**Textauszug**
◇ ◇ ◇ ◇ ◇
- Warum haben Sie sich für einen Auslandsaufenthalt in Zürich entschlossen? Inwiefern war dieser für Ihre Forschung wichtig?
Die James Joyce Stiftung in Zürich beherbergt die gesamte existierende, teilweise nicht mehr verfügbare Sekundärliteratur zu James Joyce (inklusive Archivmaterial, Zeitungsberichten, Marginalien etc.) und bietet außerdem die tolle Möglichkeit, an wöchentlichen Lesegruppen zu Joyces Werken teilzunehmen, die von Fritz Senn, einer Koryphäe im Bereich der Joyce Studies, geleitet werden. Ein Kapitel meiner Dissertation beschäftigt sich gerade mit Joyces Ulysses und Finnegans Wake – insofern waren die zwei Monate, die ich als visiting scholar dort verbringen durfte, sehr förderlich für den Fortgang meiner Arbeit.
- Was ist Ihnen von Ihrer Zeit in Zürich besonders in Erinnerung geblieben? Was war besonders überraschend/aufregend?
◇ ◇ ◇ ◇ ◇
**Bereitgestellte Auflistung**
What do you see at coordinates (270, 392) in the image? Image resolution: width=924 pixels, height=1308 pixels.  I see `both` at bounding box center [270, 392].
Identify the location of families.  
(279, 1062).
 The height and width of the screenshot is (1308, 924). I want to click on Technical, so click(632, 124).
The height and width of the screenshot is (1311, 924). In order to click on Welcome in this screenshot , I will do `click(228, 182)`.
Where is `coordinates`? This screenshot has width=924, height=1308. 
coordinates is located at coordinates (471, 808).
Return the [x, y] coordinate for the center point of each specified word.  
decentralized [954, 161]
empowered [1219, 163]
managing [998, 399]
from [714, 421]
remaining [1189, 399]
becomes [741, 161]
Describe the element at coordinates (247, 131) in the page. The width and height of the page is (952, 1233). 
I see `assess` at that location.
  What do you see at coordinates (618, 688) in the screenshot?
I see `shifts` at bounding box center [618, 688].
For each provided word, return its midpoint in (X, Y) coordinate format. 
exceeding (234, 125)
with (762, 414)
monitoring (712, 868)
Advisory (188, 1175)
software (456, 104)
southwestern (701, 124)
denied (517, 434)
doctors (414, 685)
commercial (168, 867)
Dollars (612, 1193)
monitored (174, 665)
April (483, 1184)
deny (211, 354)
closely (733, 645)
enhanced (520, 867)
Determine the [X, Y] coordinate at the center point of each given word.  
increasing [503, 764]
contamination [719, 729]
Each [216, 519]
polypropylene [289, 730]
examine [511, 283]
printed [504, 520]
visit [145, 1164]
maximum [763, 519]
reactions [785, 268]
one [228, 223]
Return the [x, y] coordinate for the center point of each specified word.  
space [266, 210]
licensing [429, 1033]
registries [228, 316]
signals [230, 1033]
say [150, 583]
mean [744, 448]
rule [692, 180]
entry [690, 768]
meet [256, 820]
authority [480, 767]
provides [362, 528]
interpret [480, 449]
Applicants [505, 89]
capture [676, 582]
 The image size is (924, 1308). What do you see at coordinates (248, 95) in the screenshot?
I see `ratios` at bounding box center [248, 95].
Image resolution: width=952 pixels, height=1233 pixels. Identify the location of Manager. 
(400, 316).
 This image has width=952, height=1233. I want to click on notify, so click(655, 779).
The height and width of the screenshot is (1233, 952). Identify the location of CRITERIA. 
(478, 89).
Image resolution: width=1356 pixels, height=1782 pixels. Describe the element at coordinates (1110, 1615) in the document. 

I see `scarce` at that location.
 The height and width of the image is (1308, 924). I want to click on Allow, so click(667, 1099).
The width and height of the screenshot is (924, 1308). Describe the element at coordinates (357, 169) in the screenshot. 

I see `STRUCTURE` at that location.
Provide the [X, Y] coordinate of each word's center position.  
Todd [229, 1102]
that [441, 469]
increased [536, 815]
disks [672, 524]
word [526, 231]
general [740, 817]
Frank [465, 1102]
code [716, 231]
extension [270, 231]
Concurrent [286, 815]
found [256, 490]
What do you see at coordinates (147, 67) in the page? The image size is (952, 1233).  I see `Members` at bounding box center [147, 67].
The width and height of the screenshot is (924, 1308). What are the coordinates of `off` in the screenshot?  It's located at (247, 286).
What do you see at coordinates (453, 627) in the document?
◇ ◇ ◇ ◇ ◇
**Arbeitsauftrag A**
Benennen Sie im Interviewausschnitt „Zürich“ in „Genf“ um, und geben Sie dazu den Abschnitt beginnend bei „- Warum haben“ und endend bei „Fortgang meiner Arbeit.“ wieder.
**Arbeitsauftrag B**
Beantworten Sie anhand des Interviewausschnitts folgende Fragen:
(i) Wer leitet die wöchentlichen Lesegruppen zu Joyces Werken?
(ii) Wie lange verbrachte die befragte Person als visiting scholar in Zürich?
(iii) Mit welchen Werken von Joyce beschäftigt sich ein Kapitel der Dissertation?
Die Auflistung stammt aus einer anderen Quelle.

**Lösung A**
- Warum haben Sie sich für einen Auslandsaufenthalt in Genf entschlossen? Inwiefern war dieser für Ihre Forschung wichtig?
Die James Joyce Stiftung in Genf beherbergt die gesamte existierende, teilweise nicht mehr verfügbare Sekundärliteratur zu James Joyce (inklusive Archivmaterial, Zeitungsberichten, Marginalien etc.) und bietet außerdem die tolle Möglichkeit, an wöchentlichen Lesegruppen zu Joyces Werken teilzunehmen, die von Fritz Senn, einer Koryphäe im Bereich der Joyce Studies, geleitet werden. Ein Kapitel meiner Dissertation beschäftigt sich gerade mit Joyces Ulysses und Finnegans Wake – insofern waren die zwei Monate, die ich als visiting scholar dort verbringen durfte, sehr förderlich für den Fortgang meiner Arbeit.

**Lösung B**
(i) Fritz Senn
(ii) Zwei Monate
(iii) Mit Ulysses und Finnegans Wake